Whisky: Held in honour
Mark Angus, retail sales manager of whisky distributor Gordon & MacPhail’s shop in Elgin, has just been made a Keeper of the Quaich in honour of his special commitment to the Scotch whisky industry.
He tells Martin Green about his time in the sector.
How did you get into drinks retailing and how has your career progressed?
I have worked in the retail trade since I was 14. My father owned a local grocery shop and it has been in my blood ever since. I started helping out after school and, on leaving school, I joined the supermarket chain Fine Fare. Over the next 25 years I moved through the various chains – Gateway, Asda, Morrisons and Tesco – before moving across to Gordon & MacPhail where I have been for nine years. While working in these supermarket chains I learned the trade by being adaptable and working across all the departments. I spent my time working in the wines and spirits departments along with all the fresh departments.

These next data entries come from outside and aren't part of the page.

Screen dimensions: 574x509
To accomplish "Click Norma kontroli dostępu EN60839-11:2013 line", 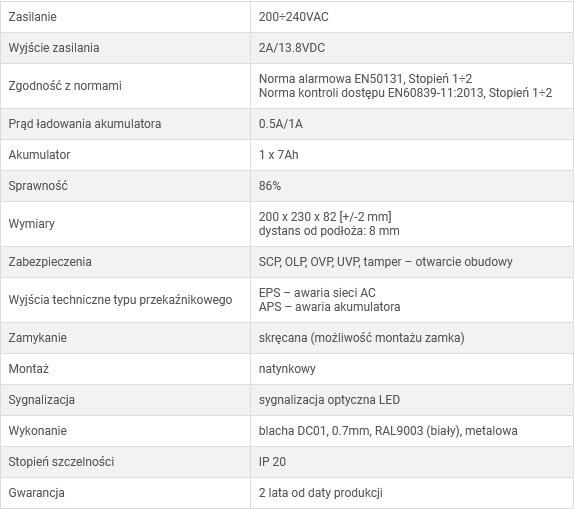I will [405, 93].
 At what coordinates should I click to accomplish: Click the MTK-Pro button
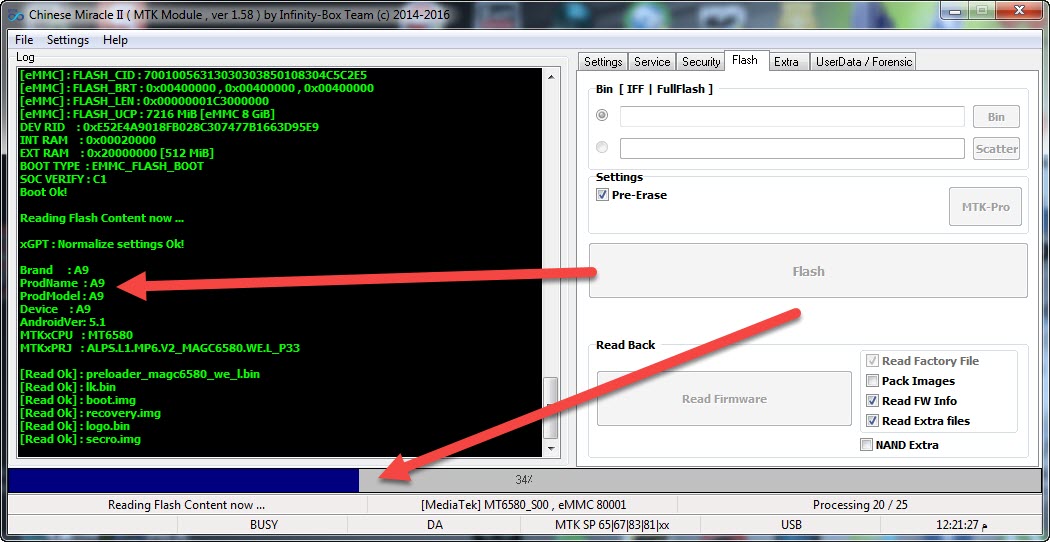pyautogui.click(x=985, y=207)
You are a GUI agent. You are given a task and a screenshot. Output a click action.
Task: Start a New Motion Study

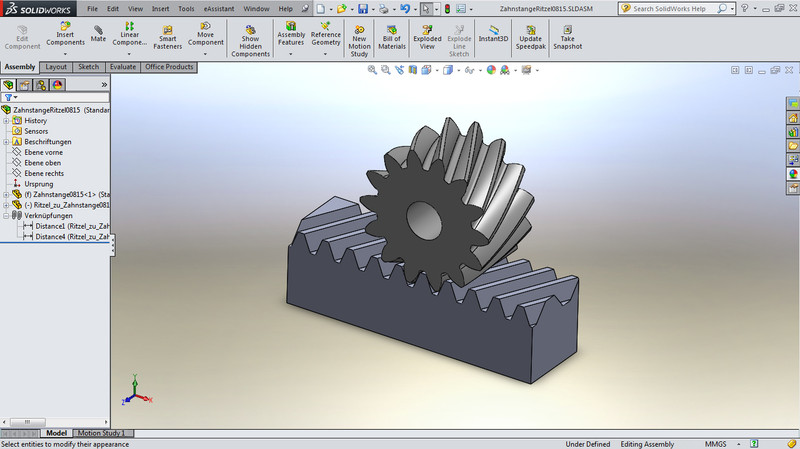pos(359,31)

What were your first experiences with Scotch whisky?
I started my whisky journey when I joined Gordon & MacPhail as retail manager. The whisky room is such an important part of the business and my job. Customers from all over the world come to visit the spiritual home of the company. I learned from [owner Urquhart] family members while they did tastings with customers. The versatility of the spirit piqued my interest and I had a real desire to learn more. Gordon & MacPhail facilitated and assisted with my whisky education. I joined the tasting panel, visited distilleries and attended the Gordon & MacPhail whisky course at Moray College.
Why do you think it stands out as such a magnificent spirit?
Above all for its versatility. It’s a wonderful spirit, uniquely different from distillery to distillery, and diverse in flavour, depending on the length of maturation and cask selection. So many flavour profiles are on offer – sherry, vanilla, toffee, peat smoke. There definitely is a whisky for everyone. There is such an interest in whisky at the moment, it is an exciting industry to be a part of. I love the buzz of presenting a whisky tasting and the sense of anticipation as the participants wait to learn which whiskies they will be sampling.
How has the industry changed during your time at Gordon & MacPhail?
How has consumer knowledge progressed and how do you see that all developing? The consumer is becoming savvier. The enthusiasts understand the concept of an independent bottler and are keen to engage. The internet and social media have made whisky more mainstream and invaluable information and facts are available at the touch of a button. This has helped to introduce whisky to younger consumers who have tested the market with gin and vodka. Letting them sample and explore all the flavours of a single malt is a must.
What are some of the best whiskies you have enjoyed throughout your career?
I am very fortunate with my position at Gordon & MacPhail as it has opened the door to whisky retailing – a unique and eclectic avenue. I have had the opportunity to meet and network with a number of whisky writers. As a judge for the Scottish Field Whisky Challenge, I have worked alongside some amazing people in the industry.
I am a member of the Gordon & MacPhail taste panel, a group of colleagues who sample all the expressions produced by Gordon & MacPhail, including some of the finest new expression of single malt Scotch whisky.
I have nosed and tasted some of the great Gordon & MacPhail bottlings: Generations Mortlach 75 Year Old, Generations Glenlivet 70 Year Old, as well as the entire Private Collection range to commemorate the transition from the third to the fourth generation – Linkwood 1953, PC Glenlivet 1952, PC Mortlach 1951, PC Strathisla 1957. Of course, I cannot leave out the Retail Exclusive. Each year I have the privilege of selecting five single casks to be bottled and sold exclusively by the shop.